:: Recorded information ::

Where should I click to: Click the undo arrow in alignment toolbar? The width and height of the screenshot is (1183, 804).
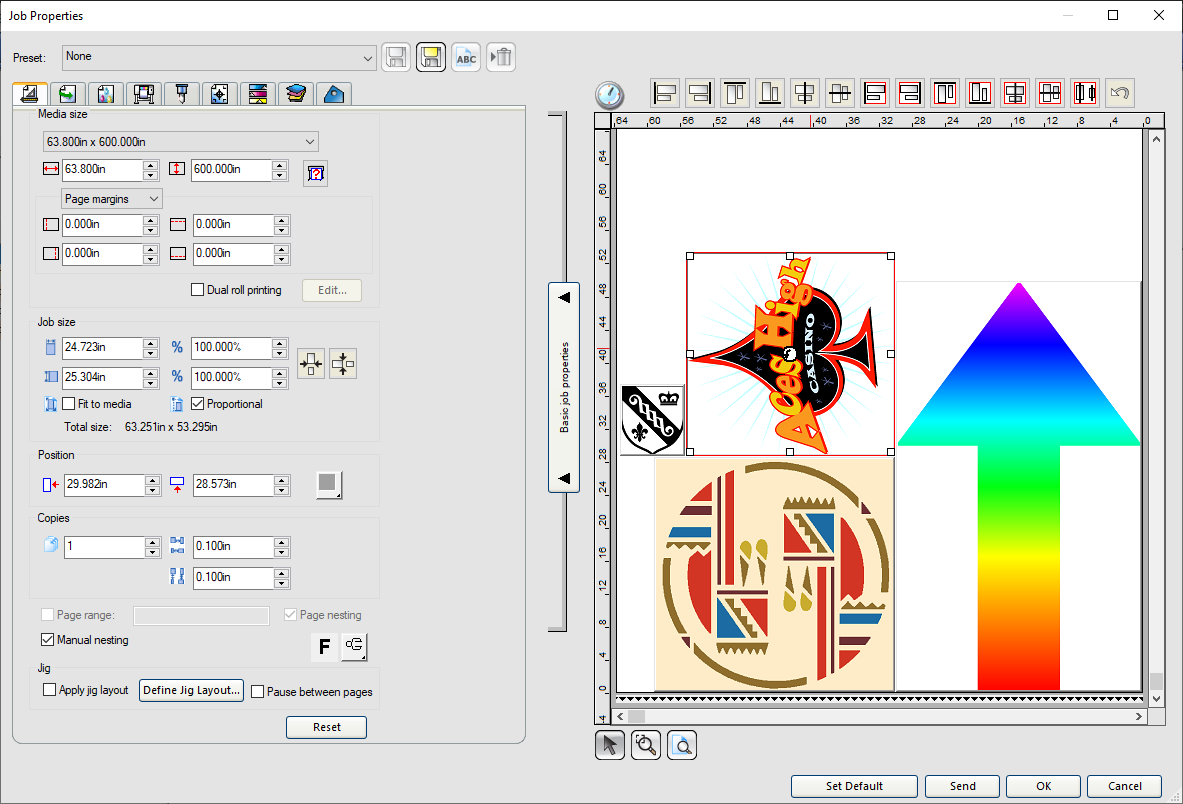click(x=1120, y=94)
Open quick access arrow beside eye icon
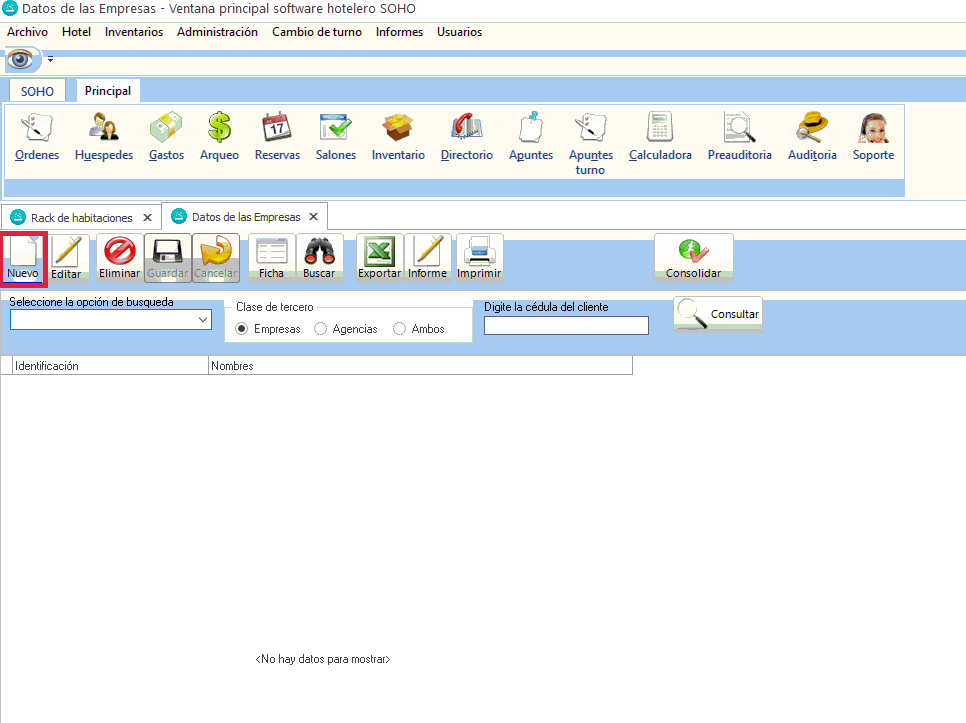 [51, 60]
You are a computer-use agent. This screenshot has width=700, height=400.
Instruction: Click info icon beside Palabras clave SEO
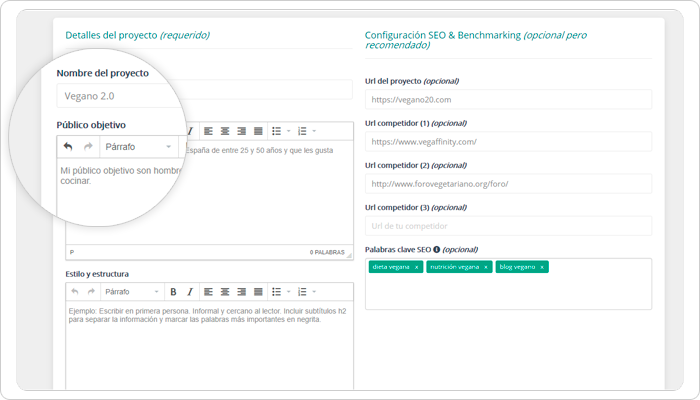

:: Required task ::
Copy every row above word for word, leaving out the pictures.

:: The result ::
Where should I click to: Click the undo arrow in alignment toolbar? The width and height of the screenshot is (1183, 804).
click(x=1120, y=94)
Open quick access arrow beside eye icon
 [51, 60]
You are a computer-use agent. This screenshot has width=700, height=400.
Instruction: Click info icon beside Palabras clave SEO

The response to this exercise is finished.